En lisant le texte de Réjean Bergeron, mon collègue, professeur de philosophie au cégep Gérald-Godin (« Je veux être un esclave », Le Devoir, 30 août 2014), je fus fort étonné qu’il ait oublié que le but de l’existence — du moins chez les philosophes anciens et jusqu’à l’époque des Lumières — était le Bonheur. Pour nous, comme pour toute la société d’ailleurs, la Liberté seule compte. Contrairement à Aristote qui enseignait que pour être libre, il faut d’abord être vertueux, le bonheur est devenu caduc. En tout cas, il n’est plus la visée principale de nos vies. Le bonheur est affaire personnelle, et la société l’a relégué aux oubliettes. Pourtant, ce fut l’objet antique de la quête philosophique.

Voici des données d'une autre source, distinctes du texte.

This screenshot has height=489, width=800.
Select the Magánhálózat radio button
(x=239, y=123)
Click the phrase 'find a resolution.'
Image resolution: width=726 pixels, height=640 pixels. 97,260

On attribue à John Lennon ce mot percutant de sagesse : « Quand j’étais petit, ma mère m’a dit que le bonheur était la clé de la vie. À l’école, quand on m’a demandé d’écrire ce que je voulais être plus tard, j’ai répondu “ heureux ”. Ils m’ont dit que je n’avais pas compris la question, je leur ai répondu qu’ils n’avaient pas compris la vie. »
Les autorités scolaires modernes soutiennent en effet mordicus que le but de l’éducation est la liberté ; devenir un citoyen responsable et autonome. Le bonheur ? Connais pas ! De sorte que pour devenir un bon citoyen d’une démocratie libérale, il convient de développer un « esprit critique. » Voilà la conception moderne de l’éducation « citoyenne » que défend Réjean Bergeron — comme d’ailleurs la vaste majorité de mes collègues.
Le bonheur fait trop subjectif, personnel, inclinant vers l’individualisme — qui est à proscrire avec horreur par nos chantres des démocraties libérales. Aristote — qu’écorche pourtant au passage Bergeron — tenait, lui, que les êtres humains sont « faits » pour le bonheur (eudaimonia). Leur finalité est celle d’être heureux. Pas d’être libres. Car pour être libre, il faut du courage, c’est-à-dire de la vertu. Aussi, l’éducation que prônait le maître du Lycée est une éducation à la vertu. Connaître — activité éducative par excellence — était aussi tenu comme une vertu. Si l’on souhaite faire un pied de nez à la soi-disant marchandisation du savoir, il faut revenir à l’éducation à la vertu. « Toi, à quoi tu sers ? » À être heureux, c’est-à-dire vertueux.